Artist: Public Enemy
Label: Universal/UMG/Def Jam
Universal Music Group’s artist-themed ICON anthologies continue with a volume dedicated to Public Enemy. The hip-hop band and 2013 Rock & Roll Hall of Fame inductees set new standards in the artistic scope and acceptance for rap music in the 1980s and 1990s. Led by frontman Chuck D and comic partner Flavor Flav, and abetted by DJ Terminator X and Professor Griff, the Long Island-birthed group were responsible for explicitly noisy rhythm tracks (courtesy of production team The Bomb Squad) and explicitly political lyrics with topical themes. This two-disc compilation is a better-than-expected sampling of their work.
At 22 tracks, ICON gives an expanded look at their music compared to their most recent greatest-hits set Power to the People and the Beats, from 2005. All the Def Jam-era studio albums are showcased here, from Yo! Bum Rush the Show (1987) to He Got Game (1998). It Takes a Nation of Millions and Fear of a Black Planet get the widest glimpse, with five culled songs from each album. Signature singles like “Black Steel in the Hour of Chaos”, “Rebel Without a Pause”, and “911 is a Joke” are highlights on the first disc. “Fight the Power” (which anchored Spike Lee’s seminal Do the Right Thing film) and collaborative cuts like “Burn Hollywood Burn” (w. Ice Cube & Big Daddy Kane), “Bring tha Noize (w. Anthrax) and “He Got Game” (w. Buffalo Springfield’s Stephen Stills) are among the most energizing selections on disc two.
A few left-field selections make the cut here.
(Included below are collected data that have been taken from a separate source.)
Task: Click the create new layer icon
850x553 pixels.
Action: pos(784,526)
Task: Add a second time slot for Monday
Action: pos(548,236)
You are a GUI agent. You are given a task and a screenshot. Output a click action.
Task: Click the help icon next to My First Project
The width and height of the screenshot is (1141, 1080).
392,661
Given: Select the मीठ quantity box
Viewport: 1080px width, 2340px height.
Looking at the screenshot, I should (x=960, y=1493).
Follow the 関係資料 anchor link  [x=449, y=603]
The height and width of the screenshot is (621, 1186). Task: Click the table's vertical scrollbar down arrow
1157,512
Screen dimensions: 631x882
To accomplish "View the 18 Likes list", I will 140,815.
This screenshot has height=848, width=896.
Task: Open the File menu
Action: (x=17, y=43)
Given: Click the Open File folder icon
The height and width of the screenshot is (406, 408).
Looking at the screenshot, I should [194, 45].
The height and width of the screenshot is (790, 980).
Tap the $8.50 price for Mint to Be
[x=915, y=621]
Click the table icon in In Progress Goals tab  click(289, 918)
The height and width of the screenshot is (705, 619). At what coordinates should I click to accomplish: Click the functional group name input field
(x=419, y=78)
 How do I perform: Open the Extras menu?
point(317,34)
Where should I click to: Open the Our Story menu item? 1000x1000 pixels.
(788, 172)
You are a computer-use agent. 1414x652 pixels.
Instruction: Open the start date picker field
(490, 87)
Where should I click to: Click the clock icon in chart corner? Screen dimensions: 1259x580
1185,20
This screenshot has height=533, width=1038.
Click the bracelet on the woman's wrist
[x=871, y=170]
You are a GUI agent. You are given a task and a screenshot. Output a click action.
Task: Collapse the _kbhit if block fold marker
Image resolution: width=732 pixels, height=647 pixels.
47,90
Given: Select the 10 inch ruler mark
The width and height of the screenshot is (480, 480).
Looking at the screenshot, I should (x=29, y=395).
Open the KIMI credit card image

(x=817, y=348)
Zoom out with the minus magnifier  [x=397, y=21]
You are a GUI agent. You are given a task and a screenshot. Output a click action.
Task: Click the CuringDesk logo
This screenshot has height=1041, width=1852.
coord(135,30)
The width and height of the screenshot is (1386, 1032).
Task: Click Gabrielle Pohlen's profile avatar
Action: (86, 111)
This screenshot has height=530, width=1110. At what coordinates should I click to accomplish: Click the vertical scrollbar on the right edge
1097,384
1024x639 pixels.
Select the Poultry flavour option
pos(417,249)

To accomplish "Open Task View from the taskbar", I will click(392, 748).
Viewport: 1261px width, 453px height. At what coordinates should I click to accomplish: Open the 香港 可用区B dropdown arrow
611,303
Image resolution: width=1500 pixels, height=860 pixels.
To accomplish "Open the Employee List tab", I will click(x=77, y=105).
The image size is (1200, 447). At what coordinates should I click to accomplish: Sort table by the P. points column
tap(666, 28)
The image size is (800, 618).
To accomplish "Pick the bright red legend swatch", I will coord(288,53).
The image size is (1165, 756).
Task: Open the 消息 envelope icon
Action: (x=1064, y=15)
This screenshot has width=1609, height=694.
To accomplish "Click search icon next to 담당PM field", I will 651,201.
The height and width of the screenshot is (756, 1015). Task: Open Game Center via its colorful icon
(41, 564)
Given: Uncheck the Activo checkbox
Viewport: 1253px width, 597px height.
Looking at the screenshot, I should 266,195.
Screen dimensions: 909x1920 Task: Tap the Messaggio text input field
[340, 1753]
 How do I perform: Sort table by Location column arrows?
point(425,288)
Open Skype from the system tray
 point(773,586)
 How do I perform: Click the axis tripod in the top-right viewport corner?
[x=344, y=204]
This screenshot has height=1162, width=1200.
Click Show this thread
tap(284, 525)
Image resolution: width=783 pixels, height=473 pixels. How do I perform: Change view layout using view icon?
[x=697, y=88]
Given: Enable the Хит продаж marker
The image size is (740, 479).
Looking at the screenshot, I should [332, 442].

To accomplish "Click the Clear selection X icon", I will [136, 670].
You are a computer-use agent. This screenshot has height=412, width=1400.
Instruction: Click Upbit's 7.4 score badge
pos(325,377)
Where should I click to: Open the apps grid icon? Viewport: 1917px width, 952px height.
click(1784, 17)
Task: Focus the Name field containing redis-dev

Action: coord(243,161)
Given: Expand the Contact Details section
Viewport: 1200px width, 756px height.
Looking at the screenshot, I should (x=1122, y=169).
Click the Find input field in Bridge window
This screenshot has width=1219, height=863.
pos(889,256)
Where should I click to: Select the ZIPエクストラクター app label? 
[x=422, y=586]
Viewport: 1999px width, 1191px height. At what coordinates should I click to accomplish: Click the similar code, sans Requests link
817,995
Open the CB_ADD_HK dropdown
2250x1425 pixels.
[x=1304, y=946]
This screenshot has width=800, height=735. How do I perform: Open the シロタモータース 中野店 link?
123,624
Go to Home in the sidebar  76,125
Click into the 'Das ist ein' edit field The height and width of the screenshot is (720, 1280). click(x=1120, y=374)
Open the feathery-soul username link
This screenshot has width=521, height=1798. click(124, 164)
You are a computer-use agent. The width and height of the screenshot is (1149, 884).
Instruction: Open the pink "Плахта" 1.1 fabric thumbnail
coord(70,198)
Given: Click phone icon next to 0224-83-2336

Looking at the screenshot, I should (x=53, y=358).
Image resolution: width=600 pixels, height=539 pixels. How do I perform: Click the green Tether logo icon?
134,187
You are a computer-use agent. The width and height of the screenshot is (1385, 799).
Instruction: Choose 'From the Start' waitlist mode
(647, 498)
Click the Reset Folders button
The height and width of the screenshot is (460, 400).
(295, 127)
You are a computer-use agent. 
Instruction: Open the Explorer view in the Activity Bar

One of them is Terminator X’s “solo” outing “Buck Whylin’” (from the DJ’s Valley of the Jeep Beets LP). The early rap-rock experiment “Sophisticated Bitch”, featuring Living Colour’s Vernon Reid on guitar, is also included. This prevents the set from being a by-the-book best-of release. A caveat bears mentioning: the ICON releases are bare-bones, so don’t expect liner notes.
The pious among Public Enemy fans know that the group has released a string of independent albums since their exit from Def Jam. Still, if listeners want more than a perfunctory nod to the band’s early oeuvre (e.g., the 20th Century Masters set from 2001) ICON works, especially for someone who may be more of a casual fan (particularly for Gen-X types whose ownership of this material may have initially been on vinyl or cassette). Whether one is prone to pop the CD into a stereo or rip it into their portable MP3 player, it’s a worthy compilation.